Unfortunately, the problem hasn’t been helped much by the Supreme Court’s recent decision overturning the Massachusetts law requiring protesters to stand 35 feet away from a clinic entrance. Part of the rationale for the decision was the argument that the people standing in the clinic entrance are just trying to “help” by “counseling” women. That argument was clearly made in bad faith, as anti-choicers involved in the McCullen v. Coakley case offered no evidence that their “help” was actually helpful or that women were seeking it. Furthermore, if “help” has to be shouted directly in someone’s face, it simply isn’t help by any normal definition of the term. It’s harassment.
But that bad faith argument worked. In its decision, the Supreme Court blessed the use of bad faith arguments to excuse the harassment of women, even when those arguments are laughably flimsy. That, taken with the way the Internet makes misogynists feel like they have a real community, suggests that what we’re seeing in Alabama may be just the beginning. There’s no cap on how silly the argument justifying misogyny has to be now, and the circle of eligible targets is growing.
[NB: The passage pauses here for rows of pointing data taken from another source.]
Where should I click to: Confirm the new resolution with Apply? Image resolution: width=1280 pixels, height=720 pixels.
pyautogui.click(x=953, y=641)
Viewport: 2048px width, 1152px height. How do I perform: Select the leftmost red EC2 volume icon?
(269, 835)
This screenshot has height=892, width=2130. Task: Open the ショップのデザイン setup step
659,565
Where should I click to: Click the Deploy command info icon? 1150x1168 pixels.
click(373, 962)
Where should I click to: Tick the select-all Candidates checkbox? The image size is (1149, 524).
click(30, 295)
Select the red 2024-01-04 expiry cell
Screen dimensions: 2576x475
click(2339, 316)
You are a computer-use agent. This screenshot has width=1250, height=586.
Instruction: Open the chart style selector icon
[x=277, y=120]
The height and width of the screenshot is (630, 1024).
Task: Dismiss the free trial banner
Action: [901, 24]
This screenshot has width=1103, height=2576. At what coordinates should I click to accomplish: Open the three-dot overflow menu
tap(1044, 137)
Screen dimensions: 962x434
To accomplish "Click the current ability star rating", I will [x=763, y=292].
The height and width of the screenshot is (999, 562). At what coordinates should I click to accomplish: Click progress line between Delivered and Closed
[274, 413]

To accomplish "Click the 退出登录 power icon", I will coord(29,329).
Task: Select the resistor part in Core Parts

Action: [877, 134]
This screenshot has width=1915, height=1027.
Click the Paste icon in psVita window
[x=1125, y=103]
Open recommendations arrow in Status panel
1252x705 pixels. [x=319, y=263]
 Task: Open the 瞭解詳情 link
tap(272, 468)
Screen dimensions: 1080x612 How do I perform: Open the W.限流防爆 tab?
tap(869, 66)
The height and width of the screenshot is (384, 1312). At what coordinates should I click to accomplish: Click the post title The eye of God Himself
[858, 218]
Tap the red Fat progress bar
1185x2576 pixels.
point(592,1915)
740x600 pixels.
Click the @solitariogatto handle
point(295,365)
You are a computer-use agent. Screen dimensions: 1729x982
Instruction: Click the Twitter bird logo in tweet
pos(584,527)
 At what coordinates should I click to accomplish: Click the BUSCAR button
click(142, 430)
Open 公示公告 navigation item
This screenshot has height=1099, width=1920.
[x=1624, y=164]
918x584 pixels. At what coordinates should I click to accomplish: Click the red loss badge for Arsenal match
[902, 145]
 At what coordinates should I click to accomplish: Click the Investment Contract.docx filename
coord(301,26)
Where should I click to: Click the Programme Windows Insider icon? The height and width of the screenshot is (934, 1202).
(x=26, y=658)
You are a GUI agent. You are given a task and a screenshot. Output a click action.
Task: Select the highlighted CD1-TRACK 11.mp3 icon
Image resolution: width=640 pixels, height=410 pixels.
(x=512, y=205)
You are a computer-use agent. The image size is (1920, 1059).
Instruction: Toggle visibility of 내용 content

And it's true, misogynists are running out of excuses. Then again, this is in part because those excuses end up supporting terrorism and mayhem. Ted Cruz blames transgendered leftists for the actions of a hardline, right-wing Christianist; he also picked up the endorsement of the nation's most succesful Christianist terror supporter, Troy Newman, whose partner in crime is an actual terrorist. In our own Sciforums community, we've seen a rape advocate swoon over a mass murderer, and lately the misogynist line has holed up in Know-Nothing territory. These absurdities only remind that the misogynists are running out of excuses.
Yet they continue to hold out, and this is only possible because of prevailing societal misogyny that presupposes against the humanity and human rights of women.
Which, in turn, is hatred, pure and simple.